**TEXT SEGMENT**
★ ★ ★ ★ ★ ★ ★

The Victoria Gold Mine.
The likelihood of minerals occurring in South Australia was suspected long before the arrival of European settlers. Unbeknown to them the Aborigines had already made use of the mineral resources for many thousands of years. One of the best-known minerals mined was the famous red ochre from the Parachilna area. This particular ochre was a very much sought after resource. The distribution throughout central and eastern Australia of this ochre made the northern Flinders Ranges one of 'the oldest international trade routes in the world'.
Captain Cook claimed eastern Australia and hoisted the English flag on Possession Island on 22 August 1770, on rocks which would later yield 2,500 ounces of gold. Matthew Flinders took a miner on board, when circumnavigating Australia in 1801-2, to collect specimens of all rocks and minerals they would find. Soon after his visit whalers and sealers obtained salt from Kangaroo Island. William Light was advised to consider the possible occurrence of coal before selecting the site for South Australia’s capital city.
When finally settled by Europeans in 1836, South Australia became the first Australian colony to open a metal mine. It was also the first Australian colony to start a gold mine and the first to have a mining company paying £1,000,000 in dividends.
Johannes Menge and Captain Charles Sturt were the first to suggest the possible occurrence of gold in South Australia. Menge, ‘a clever and enthusiastic mineralogist’, but at the same time ‘an eccentric old savant’ did much to excite interest and sustain belief in the vast mineral resources of South Australia. He had made many predictions about the occurrences of gold and minerals in South Australia, particularly in the Barossa Valley.
Not everyone was convinced though that he was right and Joseph Keynes wrote to George Fife Angas in England on 1 February 1841, ‘If half what Mr Menge says is true, the inside of Flaxman’s Valley is worth more than the outside, it being full of iron, gold and precious stone. I believe there is iron, there may be precious stones, but about gold I have great doubts’.
In 1838, Sturt observed that South Australia showed promise of future wealth in the ores and minerals of the ranges. Two years later he had no doubt that they contained a great proportion of slate and some of the richer ores as well. In 1841 he was proved to be correct when silver was discovered at Glen Osmond. While collecting statistical information in 1843, Daniel George Brock noted that at the Pinery one individual in sinking for water broke through iron pyrites, which he said, was indicative that gold was near. That same year it was said that gold had been found at Montacute and in 1844 more gold was found without the finder realising the nature and importance of the discovery.

★ ★ ★ ★ ★ ★ ★

**DATA SUPPLIED**
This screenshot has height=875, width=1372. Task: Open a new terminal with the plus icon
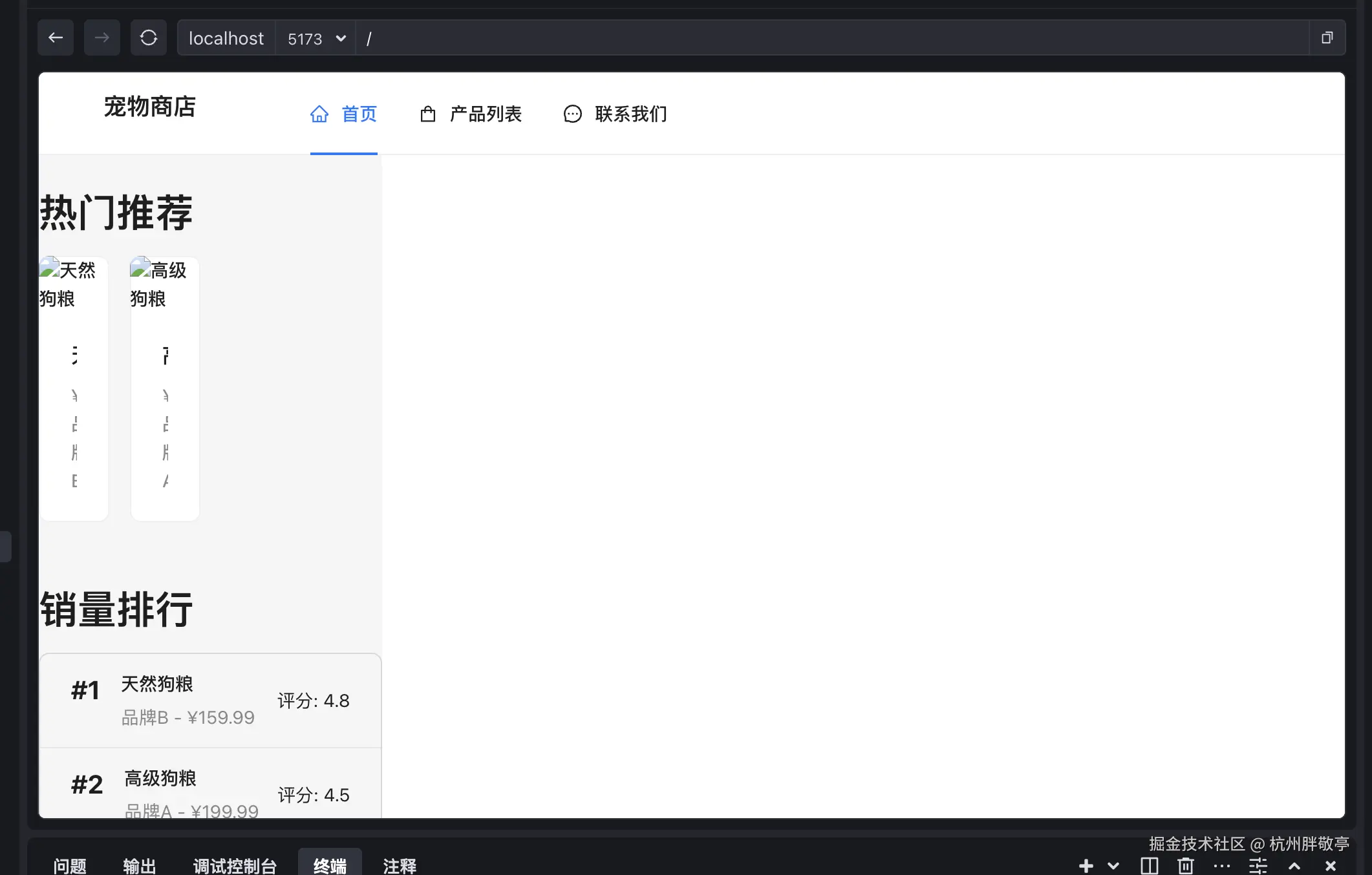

★ ★ ★ ★ ★ ★ ★

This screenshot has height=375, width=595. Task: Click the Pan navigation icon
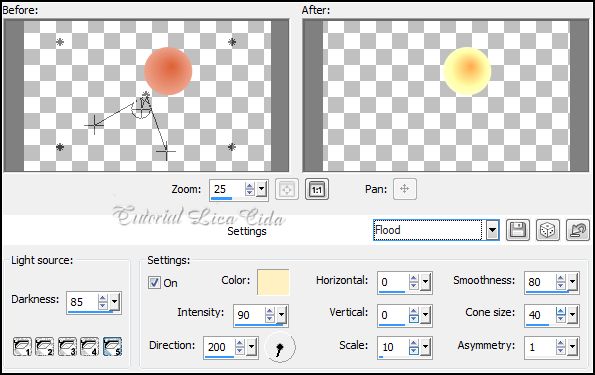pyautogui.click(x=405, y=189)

★ ★ ★ ★ ★ ★ ★

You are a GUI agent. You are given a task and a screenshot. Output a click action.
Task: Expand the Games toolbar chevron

★ ★ ★ ★ ★ ★ ★

**YOUR TASKS**
A. Reproduce the Victoria Gold Mine text verbatim from "Johannes Menge and" up to and including "the Barossa Valley.".
B. In the Victoria Gold Mine text, where was silver discovered in 1841?

**RESPONSES PER TASK**
A.
Johannes Menge and Captain Charles Sturt were the first to suggest the possible occurrence of gold in South Australia. Menge, ‘a clever and enthusiastic mineralogist’, but at the same time ‘an eccentric old savant’ did much to excite interest and sustain belief in the vast mineral resources of South Australia. He had made many predictions about the occurrences of gold and minerals in South Australia, particularly in the Barossa Valley.

B. At Glen Osmond.